What would you say was her greatest impact on the family business?
She was very smart in her diversity and so she always had advice on many things. She did a bit of everything, so she developed bits of wisdom on just about anything. She made albums of letters for her grandchildren where she would write about everything from managing money to how to wash wool clothes. Lists of important people, her personal experiences meeting people—many things. She would write letters to each of us and we would add them to our personal books. She really believed in the idea of the Ferragamo woman and she held the shops and the family to those values. The knowledge that she passed to us in these albums really gave us a feeling of security and comfort. It was a guide.
What are your personal hopes for the future of Il Borro and Viesca?
I hope Viesca will also develop its own production the way Il Borro has, and my goal for Il Borro is to develop our products more and more and to make it a 360-degree kind of place.
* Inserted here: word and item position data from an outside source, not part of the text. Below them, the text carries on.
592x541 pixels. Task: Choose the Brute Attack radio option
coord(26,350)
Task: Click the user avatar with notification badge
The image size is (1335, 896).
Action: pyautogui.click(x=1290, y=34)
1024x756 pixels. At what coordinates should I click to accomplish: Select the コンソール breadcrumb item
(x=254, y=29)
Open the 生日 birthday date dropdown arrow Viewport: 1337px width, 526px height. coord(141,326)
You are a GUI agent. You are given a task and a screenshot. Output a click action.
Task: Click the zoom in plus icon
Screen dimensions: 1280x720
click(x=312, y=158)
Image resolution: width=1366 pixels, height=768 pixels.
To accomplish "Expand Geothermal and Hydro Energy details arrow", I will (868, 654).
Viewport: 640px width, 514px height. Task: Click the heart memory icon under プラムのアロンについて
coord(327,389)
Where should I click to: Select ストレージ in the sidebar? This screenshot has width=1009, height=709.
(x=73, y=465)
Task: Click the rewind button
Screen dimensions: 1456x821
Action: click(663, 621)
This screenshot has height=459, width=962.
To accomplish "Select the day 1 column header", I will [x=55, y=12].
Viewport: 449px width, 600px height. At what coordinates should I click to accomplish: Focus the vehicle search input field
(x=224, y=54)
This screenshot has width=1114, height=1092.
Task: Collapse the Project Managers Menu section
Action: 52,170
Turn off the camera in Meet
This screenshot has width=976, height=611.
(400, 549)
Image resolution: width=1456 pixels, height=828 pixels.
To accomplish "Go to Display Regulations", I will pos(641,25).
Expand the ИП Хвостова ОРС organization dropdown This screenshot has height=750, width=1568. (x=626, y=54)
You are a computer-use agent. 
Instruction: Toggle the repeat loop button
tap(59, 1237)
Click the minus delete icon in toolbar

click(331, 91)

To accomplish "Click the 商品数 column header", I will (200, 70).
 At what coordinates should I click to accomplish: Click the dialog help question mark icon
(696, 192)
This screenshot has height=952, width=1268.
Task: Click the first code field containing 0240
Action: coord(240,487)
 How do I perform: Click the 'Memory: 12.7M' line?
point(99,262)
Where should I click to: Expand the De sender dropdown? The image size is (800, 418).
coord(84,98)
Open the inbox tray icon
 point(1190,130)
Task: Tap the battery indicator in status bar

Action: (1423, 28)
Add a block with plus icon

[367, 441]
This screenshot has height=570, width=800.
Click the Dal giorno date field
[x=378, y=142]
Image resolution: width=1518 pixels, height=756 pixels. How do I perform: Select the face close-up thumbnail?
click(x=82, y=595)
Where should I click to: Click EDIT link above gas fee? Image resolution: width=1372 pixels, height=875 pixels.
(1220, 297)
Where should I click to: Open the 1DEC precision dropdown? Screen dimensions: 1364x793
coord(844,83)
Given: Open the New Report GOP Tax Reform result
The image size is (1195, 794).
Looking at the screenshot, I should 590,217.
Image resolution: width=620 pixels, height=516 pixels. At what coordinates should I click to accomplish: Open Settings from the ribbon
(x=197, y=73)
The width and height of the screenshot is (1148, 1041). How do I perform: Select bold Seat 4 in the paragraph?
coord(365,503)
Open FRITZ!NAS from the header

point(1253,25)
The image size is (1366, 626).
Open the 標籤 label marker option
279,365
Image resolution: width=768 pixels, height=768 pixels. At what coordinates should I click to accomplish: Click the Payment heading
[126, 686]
One example is that we’re increasing our sheep herd to make all our own cheese, and we’re searching for an artisan to work the wool and have a shop in our medieval village. A truly working, sustainable farm. And we have so much restoration to continue across the property, especially as we have acquired more land. And we’ll probably acquire more. My dad is still the owner of Il Borro and he’s a person who never stops, so there will always be more.
Do you think your daughter will be interested in continuing your work in the family business?
I think both of my children will. Pietro is very business-oriented and he likes to see how things work, but he hasn’t shown what area he might be most interested in yet. Beatrice loves animals and wants her own little farm, though, so maybe she’ll want to develop that here. We’ve been thinking for many years to develop a kids club with animals and agriculture so that would be perfect.